* BEGIN Quoted text *

Uses a Taylor step to advance from t to l, then checks consistency: f(x_t, t, s) should equal f(x_t + v*(l-t), l, s)

The target uses an EMA (stop-gradient) network for stability.

Parameters

f_current - f_theta(x_t, t, s) = x_t + (s-t) * F_theta(x_t, t, s)
f_target - stop_grad(f_ema(x_stepped, l, s)) from EMA network

euler_parameterize(x_t, f_theta, t, s)

@spec euler_parameterize(Nx.Tensor.t(), Nx.Tensor.t(), Nx.Tensor.t(), Nx.Tensor.t()) ::
  Nx.Tensor.t()

Apply the Euler parameterization to get the solution function value.

f(x_t, t, s) = x_t + (s - t) * F_theta(x_t, t, s)

Parameters

x_t - Current state [batch, horizon, dim]
f_theta - Network output (normalized velocity) [batch, horizon, dim]
t - Current time [batch]
s - Target time [batch]

flow_matching_loss(f_theta_at_t_t, velocity_target)

@spec flow_matching_loss(Nx.Tensor.t(), Nx.Tensor.t()) :: Nx.Tensor.t()

Flow Matching loss component (L_FM).

Ensures the network's behavior at the t = s boundary matches the true velocity. This grounds the solution function to the underlying ODE.

Parameters

f_theta_at_t_t - F_theta(x_t, t, t) (network output when s = t)
velocity_target - True velocity: alpha_t' x_0 + beta_t' x_1

For linear interpolation (alpha_t = 1-t, beta_t = t): velocity_target = x_1 - x_0

interpolate(x_0, x_1, t)

@spec interpolate(Nx.Tensor.t(), Nx.Tensor.t(), Nx.Tensor.t()) :: Nx.Tensor.t()

Linear interpolation between noise and data.

x_t = (1 - t) * x_0 + t * x_1

multi_step_sample(params, predict_fn, observations, noise, opts \\ [])

@spec multi_step_sample(
  map(),
  (map(), map() -> Nx.Tensor.t()),
  Nx.Tensor.t(),
  Nx.Tensor.t(),
  keyword()

* END Quoted text *
* BEGIN Listed records *

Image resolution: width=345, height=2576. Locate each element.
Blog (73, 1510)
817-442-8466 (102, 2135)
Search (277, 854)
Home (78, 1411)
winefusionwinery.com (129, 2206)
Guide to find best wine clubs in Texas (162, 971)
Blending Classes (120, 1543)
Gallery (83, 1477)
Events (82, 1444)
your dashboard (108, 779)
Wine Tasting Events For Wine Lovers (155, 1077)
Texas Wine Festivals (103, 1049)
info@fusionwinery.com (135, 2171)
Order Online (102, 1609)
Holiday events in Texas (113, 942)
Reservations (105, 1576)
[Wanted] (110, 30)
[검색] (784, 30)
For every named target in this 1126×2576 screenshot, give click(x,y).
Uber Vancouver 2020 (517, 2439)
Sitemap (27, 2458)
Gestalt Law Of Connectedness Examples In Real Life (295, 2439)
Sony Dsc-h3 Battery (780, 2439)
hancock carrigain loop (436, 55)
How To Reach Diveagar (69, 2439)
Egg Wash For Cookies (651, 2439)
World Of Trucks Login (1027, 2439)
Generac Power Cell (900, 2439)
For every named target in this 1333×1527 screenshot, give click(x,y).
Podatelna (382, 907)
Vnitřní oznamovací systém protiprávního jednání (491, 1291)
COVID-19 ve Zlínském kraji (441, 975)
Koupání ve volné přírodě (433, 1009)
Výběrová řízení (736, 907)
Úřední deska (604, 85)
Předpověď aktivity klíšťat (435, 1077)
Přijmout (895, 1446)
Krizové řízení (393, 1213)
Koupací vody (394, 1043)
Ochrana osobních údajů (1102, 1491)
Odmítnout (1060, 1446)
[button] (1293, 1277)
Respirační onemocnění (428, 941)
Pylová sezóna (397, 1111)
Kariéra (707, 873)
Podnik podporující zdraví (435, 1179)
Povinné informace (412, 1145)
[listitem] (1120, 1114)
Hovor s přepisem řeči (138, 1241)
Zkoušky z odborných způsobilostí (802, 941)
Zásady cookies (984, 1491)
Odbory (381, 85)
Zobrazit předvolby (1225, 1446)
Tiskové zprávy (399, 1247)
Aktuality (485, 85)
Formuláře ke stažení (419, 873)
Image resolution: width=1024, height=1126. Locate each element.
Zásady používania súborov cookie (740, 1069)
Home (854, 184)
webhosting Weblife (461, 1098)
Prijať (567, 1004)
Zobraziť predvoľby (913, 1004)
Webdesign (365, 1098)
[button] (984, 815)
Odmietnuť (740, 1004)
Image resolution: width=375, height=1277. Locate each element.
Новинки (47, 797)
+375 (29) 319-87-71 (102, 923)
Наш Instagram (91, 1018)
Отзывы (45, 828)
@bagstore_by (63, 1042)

* END Listed records *

## What to work on
• A. In the flow matching documentation, switch "interpolation" to "blending" and give the part that opens with the words containing "velocity_target - True" and closes with "noise and data.".
• B. Shorten the paragraph of the flow matching documentation that begins "Ensures the network's behavior" into a single sentence that keeps its main facts.
• C. Please carry the flow matching documentation on from its last line.

## Answers in order
• A.
velocity_target - True velocity: alpha_t' x_0 + beta_t' x_1

For linear blending (alpha_t = 1-t, beta_t = t): velocity_target = x_1 - x_0

interpolate(x_0, x_1, t)

@spec interpolate(Nx.Tensor.t(), Nx.Tensor.t(), Nx.Tensor.t()) :: Nx.Tensor.t()

Linear blending between noise and data.

• B. It makes the network's behavior at the t = s boundary match the true velocity, grounding the solution function to the underlying ODE.

• C.
) :: Nx.Tensor.t()

Multi-step generation for improved quality.

Divides [0, 1] into N equal segments and applies the solution function sequentially on each segment.

Parameters

params - Model parameters
predict_fn - The compiled prediction function
observations - Conditioning [batch, obs_size]
noise - Initial noise [batch, action_horizon, action_dim]
opts:
- :steps - Number of steps (default: 2)

one_step_sample(params, predict_fn, observations, noise)

@spec one_step_sample(
  map(),
  (map(), map() -> Nx.Tensor.t()),
  Nx.Tensor.t(),
  Nx.Tensor.t()
) ::
  Nx.Tensor.t()

One-step generation using the solution function.

x_generated = x_noise + F_theta(x_noise, 0, 1)

Parameters

params - Model parameters
predict_fn - The compiled prediction function
observations - Conditioning [batch, obs_size]
noise - Initial noise [batch, action_horizon, action_dim]

output_size(opts \\ [])

@spec output_size(keyword()) :: non_neg_integer()

Get the output size of a SoFlow model.

recommended_defaults()

@spec recommended_defaults() :: keyword()

Get recommended defaults.